[[ Data, beginning ]]

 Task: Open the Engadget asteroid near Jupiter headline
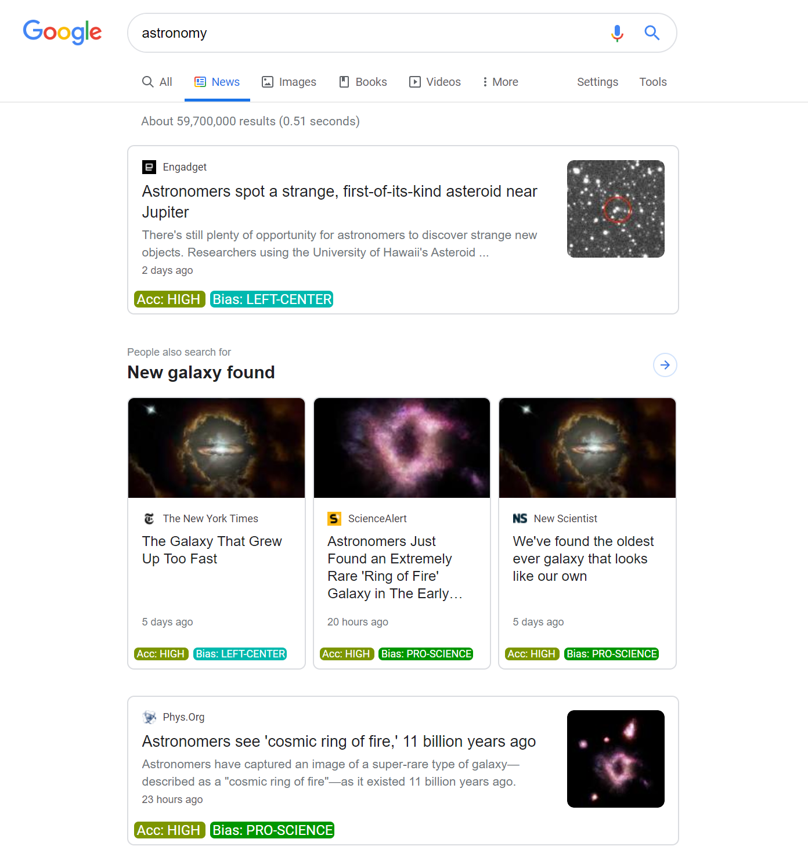coord(340,201)
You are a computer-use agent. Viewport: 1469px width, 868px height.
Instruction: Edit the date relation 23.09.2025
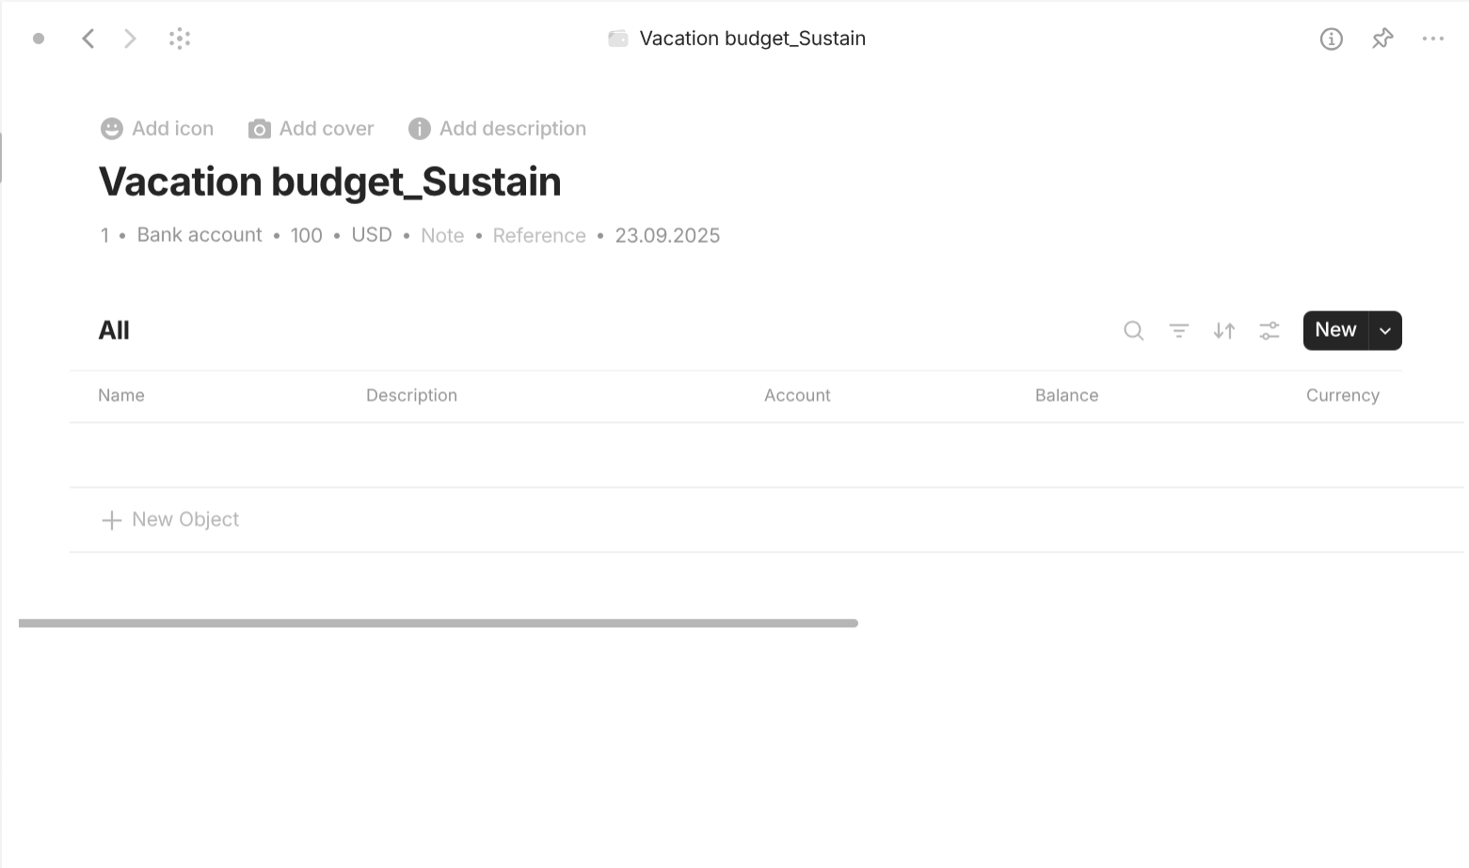point(667,235)
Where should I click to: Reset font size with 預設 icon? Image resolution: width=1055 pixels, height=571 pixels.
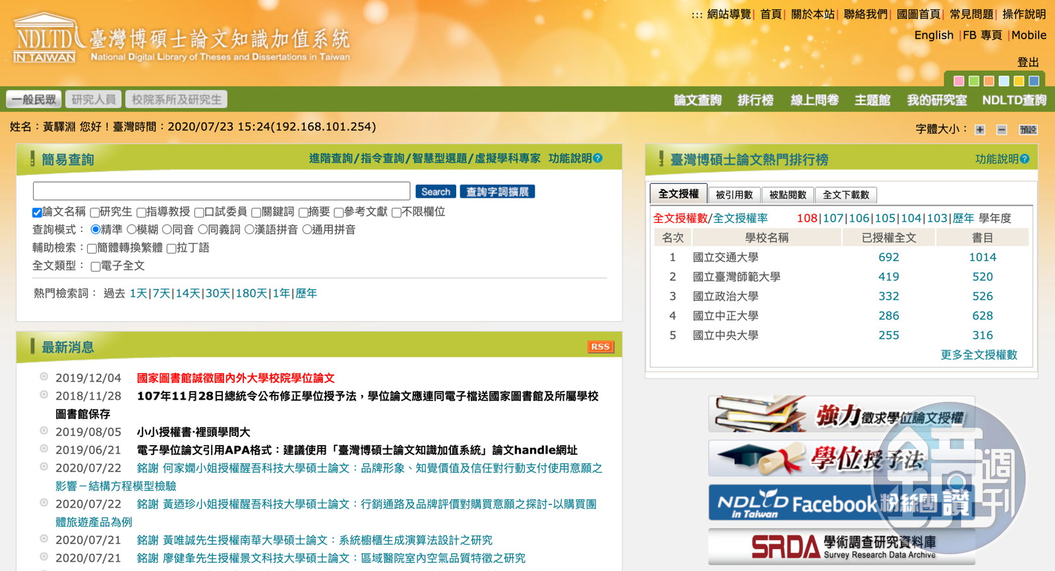1027,130
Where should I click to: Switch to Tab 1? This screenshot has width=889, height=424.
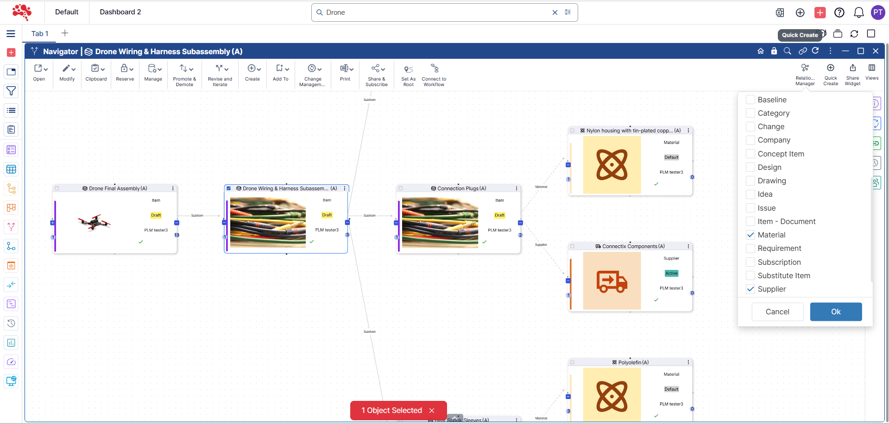click(40, 33)
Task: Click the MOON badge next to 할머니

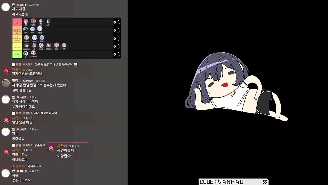Action: 28,81
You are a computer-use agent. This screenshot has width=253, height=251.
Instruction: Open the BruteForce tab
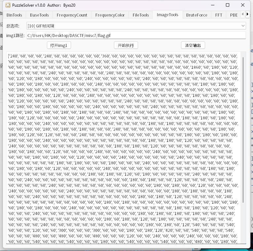(x=197, y=15)
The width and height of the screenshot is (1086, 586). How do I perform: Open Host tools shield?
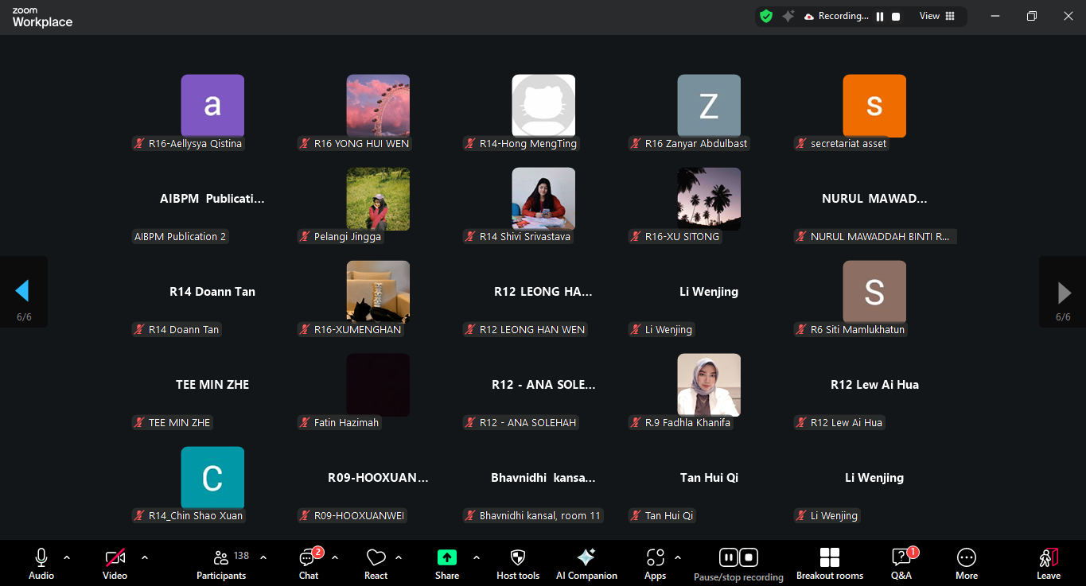pyautogui.click(x=518, y=564)
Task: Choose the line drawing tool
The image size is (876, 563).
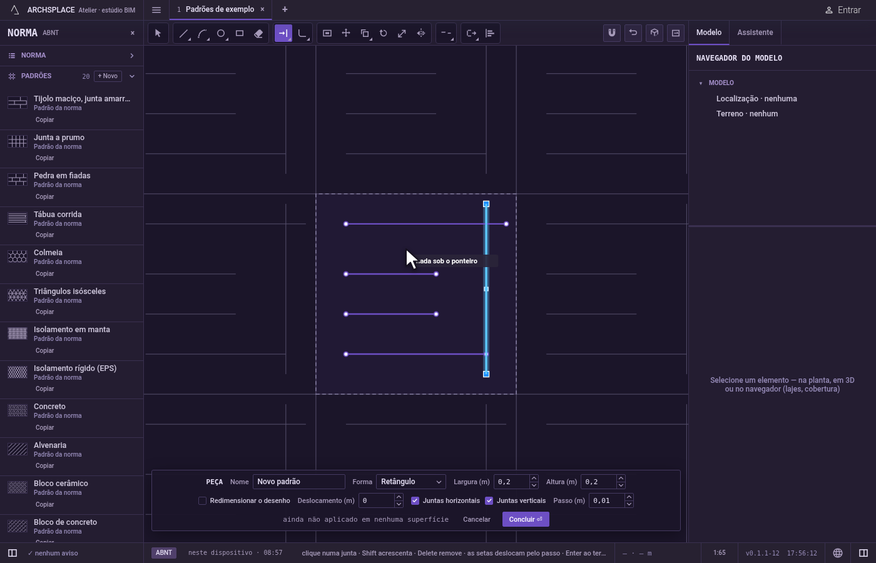Action: coord(183,33)
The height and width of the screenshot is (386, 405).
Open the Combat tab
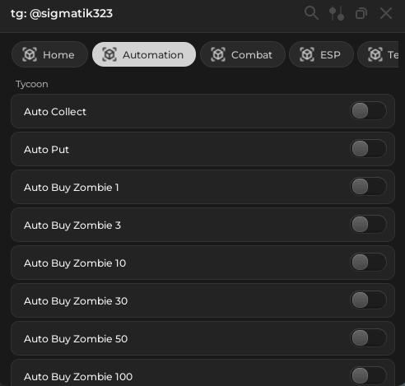(243, 54)
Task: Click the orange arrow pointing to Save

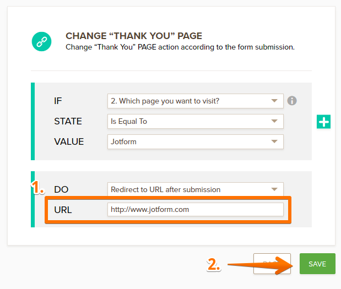Action: pos(259,265)
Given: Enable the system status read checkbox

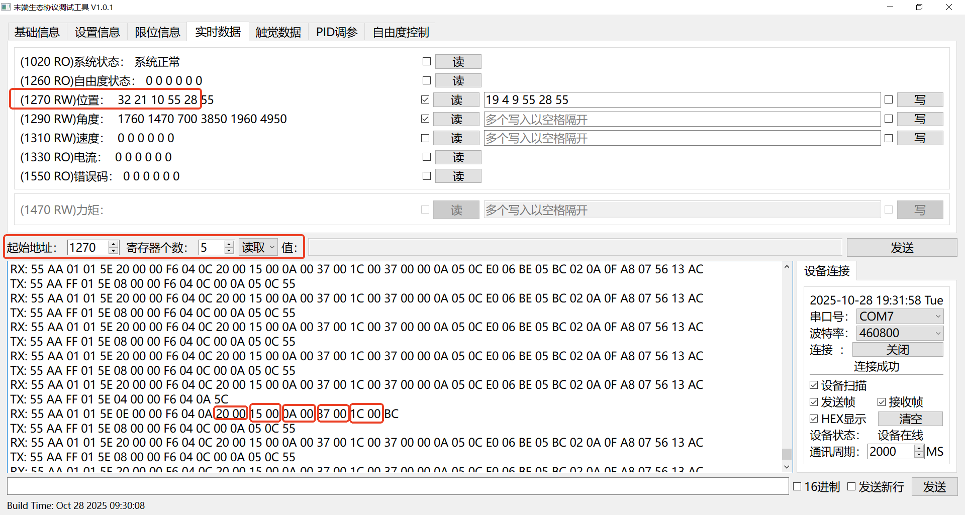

[[ Data, end ]]

Instructions to follow:
Could every entry be restated word for word, pictures excluded?

Answer to this task:
 Task: Open the Engadget asteroid near Jupiter headline
coord(340,201)
You are a computer-use agent. Viewport: 1469px width, 868px height.
Instruction: Edit the date relation 23.09.2025
point(667,235)
Where should I click to: Reset font size with 預設 icon? Image resolution: width=1055 pixels, height=571 pixels.
1027,130
Where should I click to: Switch to Tab 1? This screenshot has width=889, height=424.
click(40, 33)
Task: Click the MOON badge next to 할머니

Action: 28,81
You are a computer-use agent. This screenshot has width=253, height=251.
Instruction: Open the BruteForce tab
(x=197, y=15)
The width and height of the screenshot is (1086, 586). How do I perform: Open Host tools shield?
pyautogui.click(x=518, y=564)
Task: Choose the line drawing tool
The image size is (876, 563).
Action: coord(183,33)
The height and width of the screenshot is (386, 405).
Open the Combat tab
(243, 54)
Task: Click the orange arrow pointing to Save

Action: pos(259,265)
Given: Enable the system status read checkbox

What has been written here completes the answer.